Differing roles for TGF-β/Smad signaling in osteitis in chronic rhinosinusitis with and without nasal polyps.

Abstract

Chronic rhinosinusitis (CRS) without nasal polyps (CRSsNP) and with nasal polyps (CRSwNP) is reported to involve different inflammatory processes in sinonasal mucosa and bone tissue, and these processes remain uncharacterized. We aimed to investigate the molecular mechanisms of osteitis in Chinese patients with CRS to better understand the pathogenesis of CRS. The study included 10 controls, 16 patients with CRSsNP, and 23 patients with CRSwNP. Ethmoid bone tissue samples were evaluated by histologic examination. Quantitative real-time reverse transcription polymerase chain reaction was used to assess expression of transforming growth factor (TGF) β1, TGF-β receptor I and II, Smad2, and Smad3. Immunohistochemical examination of osteoblast expression of TGF-β1, TGF-β receptor I and II, phosphorylated (p) Smad2, and p-Smad3 in ethmoid bone tissue was also performed. The histopathologic evaluation of ethmoid sinus bone tissue showed that eosinophils had infiltrated the periosteum and induced TGF-β1 expression, periosteal thickening, increased osteoblast activity, and neo-osteogenesis. Messenger RNA levels of TGF-β1, TGF-β receptor I, and Smad3 in CRSwNP ethmoid bone tissues were significantly higher than those in ethmoid bone tissues of patients with CRSsNP and the controls. Immunohistochemical staining showed that TGF-β1, TGF-β receptor I, p-Smad2, and p-Smad3 protein expression was upregulated in patients with CRSwNP, consistent with the corresponding messenger RNA levels.
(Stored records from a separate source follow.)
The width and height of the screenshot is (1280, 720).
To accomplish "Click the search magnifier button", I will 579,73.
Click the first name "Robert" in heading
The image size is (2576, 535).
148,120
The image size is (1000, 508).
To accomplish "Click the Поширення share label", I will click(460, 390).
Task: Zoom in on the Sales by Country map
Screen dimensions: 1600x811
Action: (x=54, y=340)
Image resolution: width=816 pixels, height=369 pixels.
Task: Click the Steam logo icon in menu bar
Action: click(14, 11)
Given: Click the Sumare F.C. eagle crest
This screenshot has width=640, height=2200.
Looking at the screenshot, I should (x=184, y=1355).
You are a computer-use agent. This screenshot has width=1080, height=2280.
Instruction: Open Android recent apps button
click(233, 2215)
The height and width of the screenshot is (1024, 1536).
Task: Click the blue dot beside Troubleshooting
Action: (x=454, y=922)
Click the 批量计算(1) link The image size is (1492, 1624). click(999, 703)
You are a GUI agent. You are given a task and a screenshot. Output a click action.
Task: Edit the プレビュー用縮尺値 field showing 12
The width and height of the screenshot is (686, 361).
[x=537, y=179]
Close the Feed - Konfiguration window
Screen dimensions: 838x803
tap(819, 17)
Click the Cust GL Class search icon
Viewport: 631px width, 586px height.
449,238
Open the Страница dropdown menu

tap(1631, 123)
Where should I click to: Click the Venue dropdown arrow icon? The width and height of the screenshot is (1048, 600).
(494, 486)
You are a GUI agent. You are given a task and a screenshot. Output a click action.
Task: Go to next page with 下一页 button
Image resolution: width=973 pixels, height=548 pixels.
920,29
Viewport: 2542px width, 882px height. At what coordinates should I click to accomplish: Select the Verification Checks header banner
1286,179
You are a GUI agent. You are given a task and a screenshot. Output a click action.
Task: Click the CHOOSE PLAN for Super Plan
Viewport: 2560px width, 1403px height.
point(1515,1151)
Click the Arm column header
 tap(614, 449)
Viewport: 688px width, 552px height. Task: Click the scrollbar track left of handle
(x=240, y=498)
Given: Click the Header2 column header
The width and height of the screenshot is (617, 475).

Different signaling pathways are involved in osteitis in CRS and are activated by the TGF-β/Smad signaling pathway in CRSwNP versus the TGF-β/Smad-independent signaling pathway in CRSsNP. Eosinophil infiltration of the periosteum, along with TGF-β1 expression, in CRSwNP indicates that eosinophils may play an important role in the bone remodeling process in CRSwNP.